• **What is needed**
Set down the data below once more, precisely as it reads.

Pixel coordinate grounding data:
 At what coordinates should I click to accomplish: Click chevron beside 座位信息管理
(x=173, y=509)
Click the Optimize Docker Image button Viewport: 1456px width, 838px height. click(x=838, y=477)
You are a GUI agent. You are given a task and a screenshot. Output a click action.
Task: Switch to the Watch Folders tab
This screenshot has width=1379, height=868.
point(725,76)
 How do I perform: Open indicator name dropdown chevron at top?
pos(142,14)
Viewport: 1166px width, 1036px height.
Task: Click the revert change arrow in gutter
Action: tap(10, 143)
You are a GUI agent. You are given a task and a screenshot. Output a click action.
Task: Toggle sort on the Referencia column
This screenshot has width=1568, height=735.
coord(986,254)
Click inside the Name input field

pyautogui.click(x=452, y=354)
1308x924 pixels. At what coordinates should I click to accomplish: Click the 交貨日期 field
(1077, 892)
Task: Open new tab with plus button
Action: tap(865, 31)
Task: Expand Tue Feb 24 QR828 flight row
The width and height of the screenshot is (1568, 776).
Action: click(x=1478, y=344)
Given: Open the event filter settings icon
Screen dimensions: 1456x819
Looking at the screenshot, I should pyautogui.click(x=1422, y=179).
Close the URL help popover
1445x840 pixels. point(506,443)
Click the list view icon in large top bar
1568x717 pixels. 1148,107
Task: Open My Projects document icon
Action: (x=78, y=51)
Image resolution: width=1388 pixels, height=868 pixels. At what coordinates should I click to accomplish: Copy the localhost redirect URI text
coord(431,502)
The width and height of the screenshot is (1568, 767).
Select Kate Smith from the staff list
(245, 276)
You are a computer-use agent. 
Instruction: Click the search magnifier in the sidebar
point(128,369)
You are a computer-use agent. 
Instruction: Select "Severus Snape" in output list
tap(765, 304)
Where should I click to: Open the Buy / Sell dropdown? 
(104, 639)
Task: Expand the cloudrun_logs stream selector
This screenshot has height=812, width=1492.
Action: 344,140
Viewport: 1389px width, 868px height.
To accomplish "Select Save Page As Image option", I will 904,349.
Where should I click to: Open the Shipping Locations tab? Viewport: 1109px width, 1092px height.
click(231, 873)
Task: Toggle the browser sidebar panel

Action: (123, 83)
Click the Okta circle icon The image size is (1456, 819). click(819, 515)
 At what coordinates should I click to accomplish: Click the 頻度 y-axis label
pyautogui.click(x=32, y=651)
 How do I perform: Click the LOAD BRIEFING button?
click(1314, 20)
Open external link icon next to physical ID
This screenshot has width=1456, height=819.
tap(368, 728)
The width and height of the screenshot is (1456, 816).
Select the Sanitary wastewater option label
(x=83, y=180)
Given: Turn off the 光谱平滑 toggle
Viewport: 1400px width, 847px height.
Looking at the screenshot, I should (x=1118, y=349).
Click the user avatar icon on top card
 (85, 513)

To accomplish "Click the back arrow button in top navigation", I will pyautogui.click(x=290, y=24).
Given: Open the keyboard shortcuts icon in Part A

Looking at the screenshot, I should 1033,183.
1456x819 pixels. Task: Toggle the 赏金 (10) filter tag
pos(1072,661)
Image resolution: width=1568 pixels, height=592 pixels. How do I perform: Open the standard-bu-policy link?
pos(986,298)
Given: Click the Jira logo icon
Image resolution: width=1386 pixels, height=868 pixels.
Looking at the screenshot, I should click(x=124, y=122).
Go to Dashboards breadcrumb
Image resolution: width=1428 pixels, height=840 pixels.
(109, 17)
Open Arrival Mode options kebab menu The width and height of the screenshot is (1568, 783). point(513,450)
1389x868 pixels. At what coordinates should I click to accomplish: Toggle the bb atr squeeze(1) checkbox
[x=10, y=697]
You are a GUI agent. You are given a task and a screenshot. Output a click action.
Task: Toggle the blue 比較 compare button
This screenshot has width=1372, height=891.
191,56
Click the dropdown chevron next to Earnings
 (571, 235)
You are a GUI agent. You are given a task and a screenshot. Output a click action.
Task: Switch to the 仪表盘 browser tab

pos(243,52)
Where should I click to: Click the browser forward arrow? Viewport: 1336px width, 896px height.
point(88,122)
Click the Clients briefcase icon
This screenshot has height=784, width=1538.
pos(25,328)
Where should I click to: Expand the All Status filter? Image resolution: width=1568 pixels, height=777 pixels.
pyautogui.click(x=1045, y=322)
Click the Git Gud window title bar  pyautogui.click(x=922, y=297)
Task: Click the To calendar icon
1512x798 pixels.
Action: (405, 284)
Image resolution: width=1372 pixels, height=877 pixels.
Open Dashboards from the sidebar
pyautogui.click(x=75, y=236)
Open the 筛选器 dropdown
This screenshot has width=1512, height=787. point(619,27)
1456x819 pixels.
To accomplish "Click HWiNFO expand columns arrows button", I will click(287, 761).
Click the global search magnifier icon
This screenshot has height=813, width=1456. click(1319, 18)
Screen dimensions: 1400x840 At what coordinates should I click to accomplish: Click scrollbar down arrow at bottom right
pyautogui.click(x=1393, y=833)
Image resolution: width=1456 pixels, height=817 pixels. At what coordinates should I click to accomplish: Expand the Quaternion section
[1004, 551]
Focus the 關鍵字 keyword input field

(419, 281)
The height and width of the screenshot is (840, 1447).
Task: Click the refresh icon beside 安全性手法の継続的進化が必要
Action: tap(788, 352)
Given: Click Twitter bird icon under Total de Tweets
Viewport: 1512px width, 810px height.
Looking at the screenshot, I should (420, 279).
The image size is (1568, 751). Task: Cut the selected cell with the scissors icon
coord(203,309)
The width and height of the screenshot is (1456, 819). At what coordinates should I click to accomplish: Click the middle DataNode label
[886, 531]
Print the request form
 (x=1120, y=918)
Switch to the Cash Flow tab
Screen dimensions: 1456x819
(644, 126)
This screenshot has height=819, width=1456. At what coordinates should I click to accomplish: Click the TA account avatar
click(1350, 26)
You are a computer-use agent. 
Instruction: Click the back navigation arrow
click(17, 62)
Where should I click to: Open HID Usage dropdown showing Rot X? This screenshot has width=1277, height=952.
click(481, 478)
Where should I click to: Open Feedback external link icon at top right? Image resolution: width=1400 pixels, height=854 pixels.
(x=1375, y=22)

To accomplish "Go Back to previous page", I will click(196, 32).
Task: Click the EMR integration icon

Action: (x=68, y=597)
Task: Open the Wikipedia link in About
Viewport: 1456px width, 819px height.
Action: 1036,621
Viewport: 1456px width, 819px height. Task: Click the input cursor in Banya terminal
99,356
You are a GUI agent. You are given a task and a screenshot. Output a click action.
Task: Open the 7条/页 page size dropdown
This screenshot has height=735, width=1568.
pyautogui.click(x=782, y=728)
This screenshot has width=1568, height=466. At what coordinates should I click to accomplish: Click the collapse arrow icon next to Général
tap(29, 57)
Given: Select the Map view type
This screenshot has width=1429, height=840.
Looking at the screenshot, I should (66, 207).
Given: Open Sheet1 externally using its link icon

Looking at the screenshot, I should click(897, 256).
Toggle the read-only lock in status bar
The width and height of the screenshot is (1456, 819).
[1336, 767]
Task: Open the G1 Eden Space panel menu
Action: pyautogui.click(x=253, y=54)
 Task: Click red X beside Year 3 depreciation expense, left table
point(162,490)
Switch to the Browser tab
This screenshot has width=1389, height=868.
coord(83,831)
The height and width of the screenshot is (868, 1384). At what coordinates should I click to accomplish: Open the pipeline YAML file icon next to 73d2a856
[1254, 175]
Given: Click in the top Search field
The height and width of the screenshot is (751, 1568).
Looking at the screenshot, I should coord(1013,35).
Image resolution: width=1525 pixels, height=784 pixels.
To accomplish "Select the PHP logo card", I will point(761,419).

• **Response to this exercise**
 At what coordinates should I click to accomplish: Click chevron beside 座位信息管理
(x=173, y=509)
Click the Optimize Docker Image button Viewport: 1456px width, 838px height. click(x=838, y=477)
You are a GUI agent. You are given a task and a screenshot. Output a click action.
Task: Switch to the Watch Folders tab
This screenshot has width=1379, height=868.
point(725,76)
 How do I perform: Open indicator name dropdown chevron at top?
pos(142,14)
Viewport: 1166px width, 1036px height.
Task: Click the revert change arrow in gutter
Action: tap(10, 143)
You are a GUI agent. You are given a task and a screenshot. Output a click action.
Task: Toggle sort on the Referencia column
This screenshot has width=1568, height=735.
coord(986,254)
Click inside the Name input field

pyautogui.click(x=452, y=354)
1308x924 pixels. At what coordinates should I click to accomplish: Click the 交貨日期 field
(1077, 892)
Task: Open new tab with plus button
Action: tap(865, 31)
Task: Expand Tue Feb 24 QR828 flight row
The width and height of the screenshot is (1568, 776).
Action: click(x=1478, y=344)
Given: Open the event filter settings icon
Screen dimensions: 1456x819
Looking at the screenshot, I should pyautogui.click(x=1422, y=179).
Close the URL help popover
1445x840 pixels. point(506,443)
Click the list view icon in large top bar
1568x717 pixels. 1148,107
Task: Open My Projects document icon
Action: (x=78, y=51)
Image resolution: width=1388 pixels, height=868 pixels. At what coordinates should I click to accomplish: Copy the localhost redirect URI text
coord(431,502)
The width and height of the screenshot is (1568, 767).
Select Kate Smith from the staff list
(245, 276)
You are a computer-use agent. 
Instruction: Click the search magnifier in the sidebar
point(128,369)
You are a computer-use agent. 
Instruction: Select "Severus Snape" in output list
tap(765, 304)
Where should I click to: Open the Buy / Sell dropdown? 
(104, 639)
Task: Expand the cloudrun_logs stream selector
This screenshot has height=812, width=1492.
Action: 344,140
Viewport: 1389px width, 868px height.
To accomplish "Select Save Page As Image option", I will 904,349.
Where should I click to: Open the Shipping Locations tab? Viewport: 1109px width, 1092px height.
click(231, 873)
Task: Toggle the browser sidebar panel

Action: (123, 83)
Click the Okta circle icon The image size is (1456, 819). click(819, 515)
 At what coordinates should I click to accomplish: Click the 頻度 y-axis label
pyautogui.click(x=32, y=651)
 How do I perform: Click the LOAD BRIEFING button?
click(1314, 20)
Open external link icon next to physical ID
This screenshot has width=1456, height=819.
tap(368, 728)
The width and height of the screenshot is (1456, 816).
Select the Sanitary wastewater option label
(x=83, y=180)
Given: Turn off the 光谱平滑 toggle
Viewport: 1400px width, 847px height.
Looking at the screenshot, I should (x=1118, y=349).
Click the user avatar icon on top card
 (85, 513)

To accomplish "Click the back arrow button in top navigation", I will pyautogui.click(x=290, y=24).
Given: Open the keyboard shortcuts icon in Part A

Looking at the screenshot, I should 1033,183.
1456x819 pixels. Task: Toggle the 赏金 (10) filter tag
pos(1072,661)
Image resolution: width=1568 pixels, height=592 pixels. How do I perform: Open the standard-bu-policy link?
pos(986,298)
Given: Click the Jira logo icon
Image resolution: width=1386 pixels, height=868 pixels.
Looking at the screenshot, I should click(x=124, y=122).
Go to Dashboards breadcrumb
Image resolution: width=1428 pixels, height=840 pixels.
(109, 17)
Open Arrival Mode options kebab menu The width and height of the screenshot is (1568, 783). point(513,450)
1389x868 pixels. At what coordinates should I click to accomplish: Toggle the bb atr squeeze(1) checkbox
[x=10, y=697]
You are a GUI agent. You are given a task and a screenshot. Output a click action.
Task: Toggle the blue 比較 compare button
This screenshot has width=1372, height=891.
191,56
Click the dropdown chevron next to Earnings
 (571, 235)
You are a GUI agent. You are given a task and a screenshot. Output a click action.
Task: Switch to the 仪表盘 browser tab

pos(243,52)
Where should I click to: Click the browser forward arrow? Viewport: 1336px width, 896px height.
point(88,122)
Click the Clients briefcase icon
This screenshot has height=784, width=1538.
pos(25,328)
Where should I click to: Expand the All Status filter? Image resolution: width=1568 pixels, height=777 pixels.
pyautogui.click(x=1045, y=322)
Click the Git Gud window title bar  pyautogui.click(x=922, y=297)
Task: Click the To calendar icon
1512x798 pixels.
Action: (405, 284)
Image resolution: width=1372 pixels, height=877 pixels.
Open Dashboards from the sidebar
pyautogui.click(x=75, y=236)
Open the 筛选器 dropdown
This screenshot has width=1512, height=787. point(619,27)
1456x819 pixels.
To accomplish "Click HWiNFO expand columns arrows button", I will click(287, 761).
Click the global search magnifier icon
This screenshot has height=813, width=1456. click(1319, 18)
Screen dimensions: 1400x840 At what coordinates should I click to accomplish: Click scrollbar down arrow at bottom right
pyautogui.click(x=1393, y=833)
Image resolution: width=1456 pixels, height=817 pixels. At what coordinates should I click to accomplish: Expand the Quaternion section
[1004, 551]
Focus the 關鍵字 keyword input field

(419, 281)
The height and width of the screenshot is (840, 1447).
Task: Click the refresh icon beside 安全性手法の継続的進化が必要
Action: tap(788, 352)
Given: Click Twitter bird icon under Total de Tweets
Viewport: 1512px width, 810px height.
Looking at the screenshot, I should (420, 279).
The image size is (1568, 751). Task: Cut the selected cell with the scissors icon
coord(203,309)
The width and height of the screenshot is (1456, 819). At what coordinates should I click to accomplish: Click the middle DataNode label
[886, 531]
Print the request form
 (x=1120, y=918)
Switch to the Cash Flow tab
Screen dimensions: 1456x819
(644, 126)
This screenshot has height=819, width=1456. At what coordinates should I click to accomplish: Click the TA account avatar
click(1350, 26)
You are a computer-use agent. 
Instruction: Click the back navigation arrow
click(17, 62)
Where should I click to: Open HID Usage dropdown showing Rot X? This screenshot has width=1277, height=952.
click(481, 478)
Where should I click to: Open Feedback external link icon at top right? Image resolution: width=1400 pixels, height=854 pixels.
(x=1375, y=22)

To accomplish "Go Back to previous page", I will click(196, 32).
Task: Click the EMR integration icon

Action: (x=68, y=597)
Task: Open the Wikipedia link in About
Viewport: 1456px width, 819px height.
Action: 1036,621
Viewport: 1456px width, 819px height. Task: Click the input cursor in Banya terminal
99,356
You are a GUI agent. You are given a task and a screenshot. Output a click action.
Task: Open the 7条/页 page size dropdown
This screenshot has height=735, width=1568.
pyautogui.click(x=782, y=728)
This screenshot has width=1568, height=466. At what coordinates should I click to accomplish: Click the collapse arrow icon next to Général
tap(29, 57)
Given: Select the Map view type
This screenshot has width=1429, height=840.
Looking at the screenshot, I should (66, 207).
Given: Open Sheet1 externally using its link icon

Looking at the screenshot, I should click(897, 256).
Toggle the read-only lock in status bar
The width and height of the screenshot is (1456, 819).
[1336, 767]
Task: Open the G1 Eden Space panel menu
Action: pyautogui.click(x=253, y=54)
 Task: Click red X beside Year 3 depreciation expense, left table
point(162,490)
Switch to the Browser tab
This screenshot has width=1389, height=868.
coord(83,831)
The height and width of the screenshot is (868, 1384). At what coordinates should I click to accomplish: Open the pipeline YAML file icon next to 73d2a856
[1254, 175]
Given: Click in the top Search field
The height and width of the screenshot is (751, 1568).
Looking at the screenshot, I should coord(1013,35).
Image resolution: width=1525 pixels, height=784 pixels.
To accomplish "Select the PHP logo card", I will point(761,419).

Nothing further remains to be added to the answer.